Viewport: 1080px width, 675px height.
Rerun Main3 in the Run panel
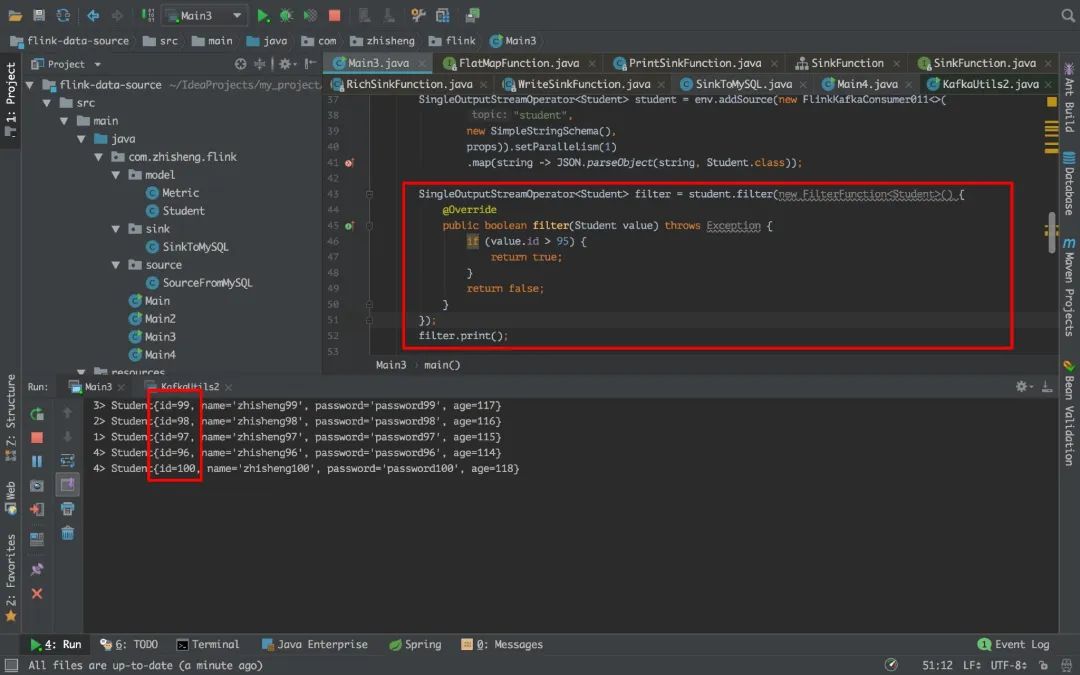pyautogui.click(x=37, y=413)
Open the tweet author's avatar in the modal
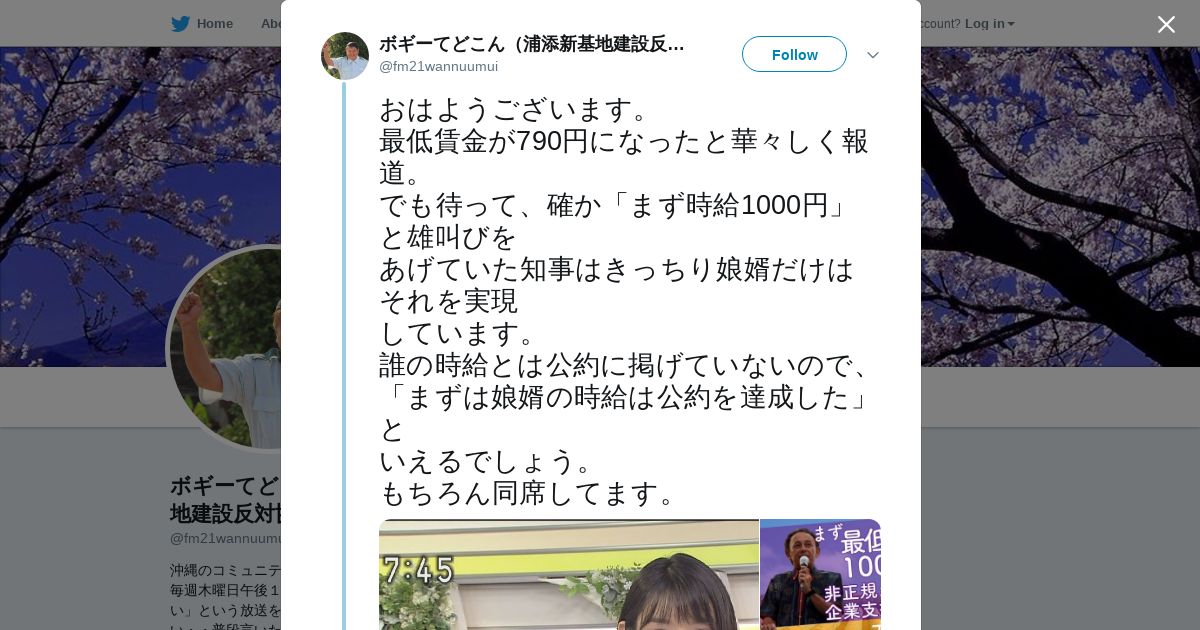 345,56
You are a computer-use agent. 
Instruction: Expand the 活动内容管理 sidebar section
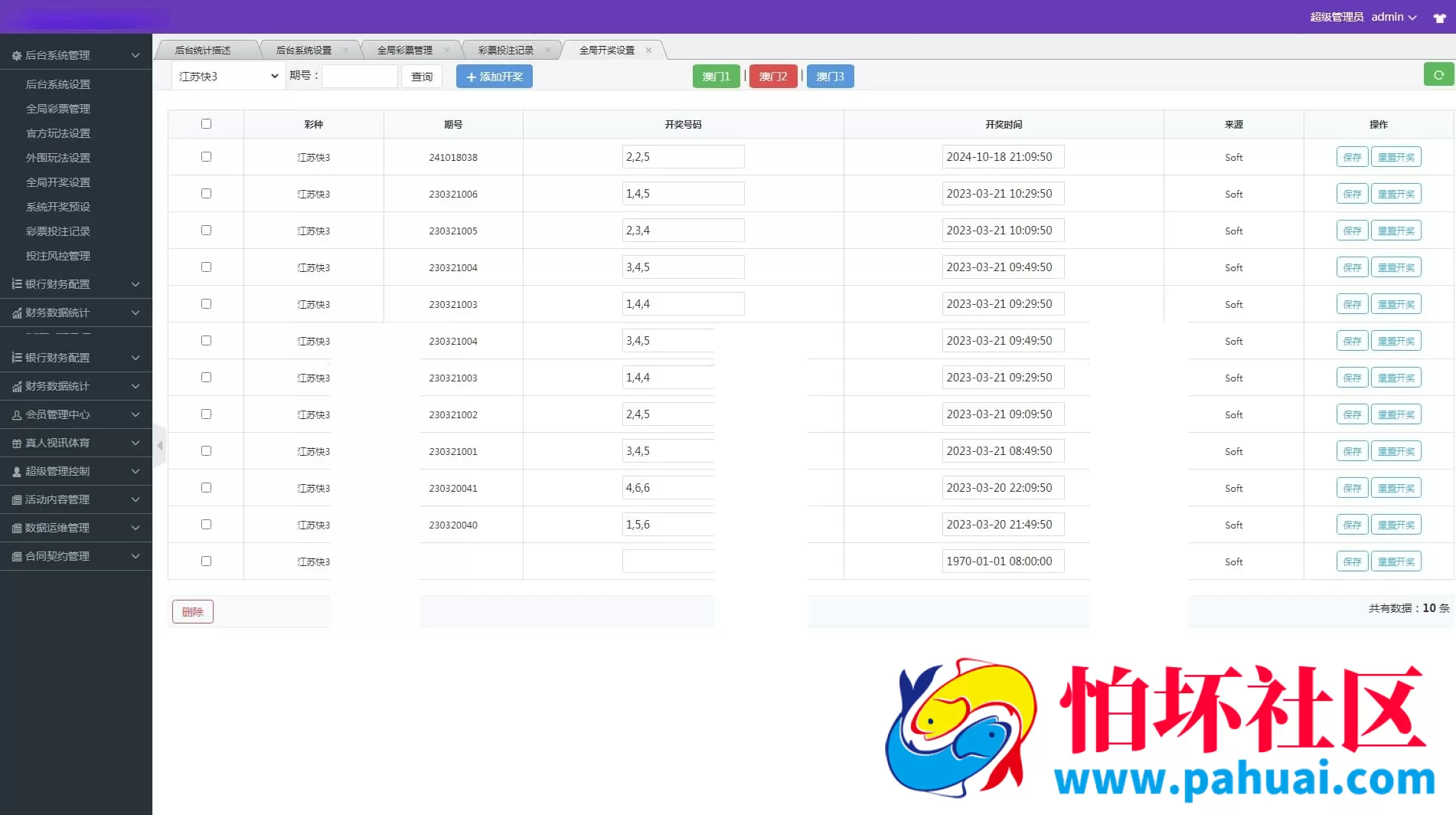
++++++++++++++++++++
### Task goal
Start at the line that contains "Open the tweet author's avatar in the modal" and retype every line through the end of the entries above, both ends included. Exclude all pictures.

### Finished exercise
Open the tweet author's avatar in the modal
 345,56
You are a computer-use agent. 
Instruction: Expand the 活动内容管理 sidebar section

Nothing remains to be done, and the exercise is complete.